If you know me personally or know of me, you are aware that I did things like travel around the world to ride over 1000 roller coasters. If I am into a thing, I am committed to it or just super casual. To this sport, I was generally casual for a long time because I had no method to interface with it regularly. Until the Chili Bowl. After the Chili Bowl of 2019 when I got my own Flo account, I suddenly came to realize that there was infinite content of all sorts on the service. I watched Flo so frequently that it supplanted regular television. Plus I could take it anywhere - mobile devices and laptops fed it to me in Montana motel rooms and airports. I could stay connected and know what was happening. And that is crucial, because as I stated before, it is deep.
What do I mean by deep? Well, let’s think about baseball. If you know anything about the sociological aspects of baseball, you understand that while every ballpark is a diamond, none of them are exactly alike. They each represent aspects of the surrounding area in design, in food offerings, in views, in name. Dirt track racing is no different. Every track is an oval of some sort, but they are all different. They all have their own characteristics and each favors certain driving styles. They range from the mile circuits at Springfield and Duquoin to the 1/5 mile at Millbridge and even shorter tracks intended karts and “micros.”

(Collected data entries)
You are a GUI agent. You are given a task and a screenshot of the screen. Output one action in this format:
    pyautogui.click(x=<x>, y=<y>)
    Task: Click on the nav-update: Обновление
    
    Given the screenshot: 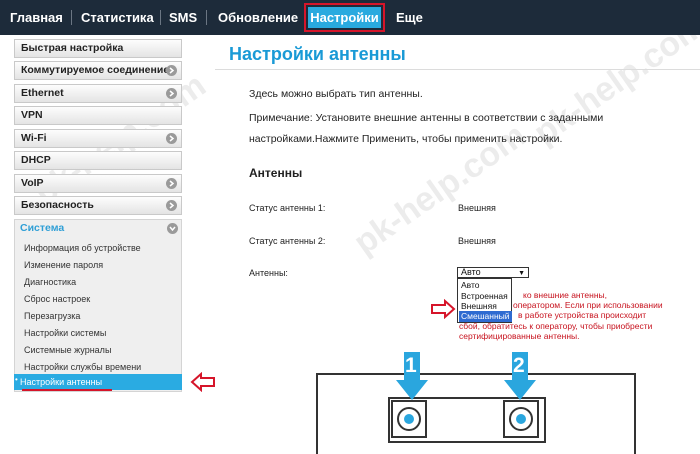 What is the action you would take?
    pyautogui.click(x=258, y=18)
    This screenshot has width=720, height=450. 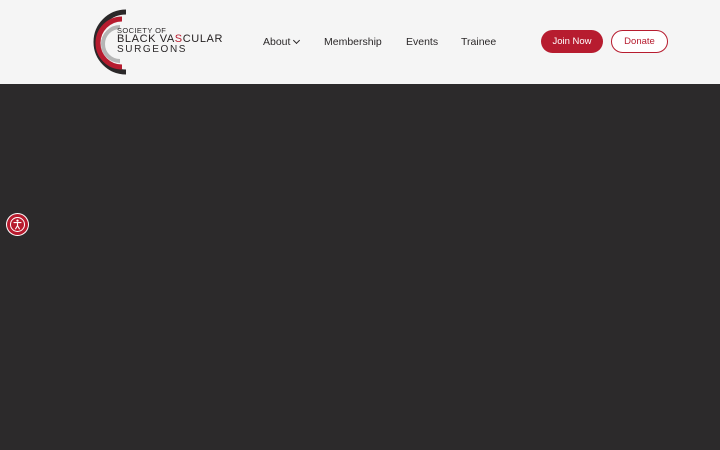 I want to click on nav-item-membership: Membership, so click(x=353, y=42). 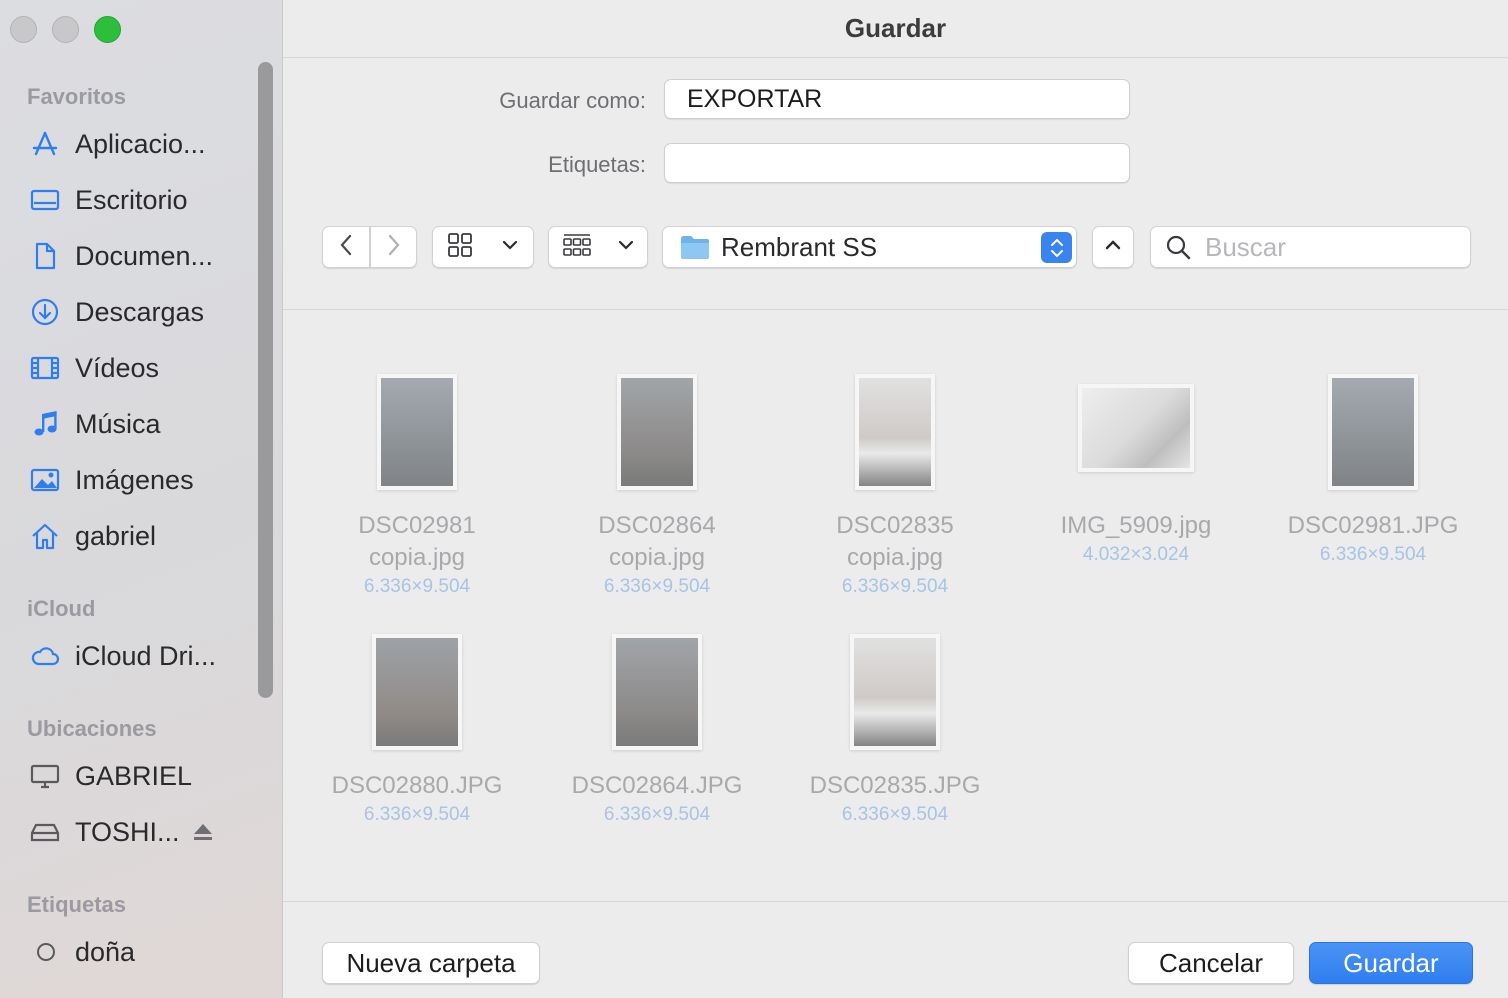 I want to click on file-dimensions: 4.032×3.024, so click(x=1136, y=554).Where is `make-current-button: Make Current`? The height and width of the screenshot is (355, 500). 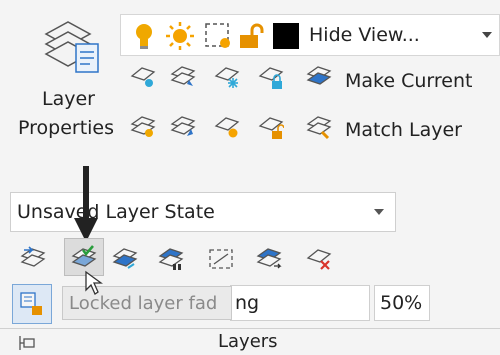 make-current-button: Make Current is located at coordinates (408, 81).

> PROBLEM DETAILS: Transcribe part of the dirt track racing passage above, beginning at the words "If you know me" and stopping after the words "it is deep.".

> TASK SOLUTION:
If you know me personally or know of me, you are aware that I did things like travel around the world to ride over 1000 roller coasters. If I am into a thing, I am committed to it or just super casual. To this sport, I was generally casual for a long time because I had no method to interface with it regularly. Until the Chili Bowl. After the Chili Bowl of 2019 when I got my own Flo account, I suddenly came to realize that there was infinite content of all sorts on the service. I watched Flo so frequently that it supplanted regular television. Plus I could take it anywhere - mobile devices and laptops fed it to me in Montana motel rooms and airports. I could stay connected and know what was happening. And that is crucial, because as I stated before, it is deep.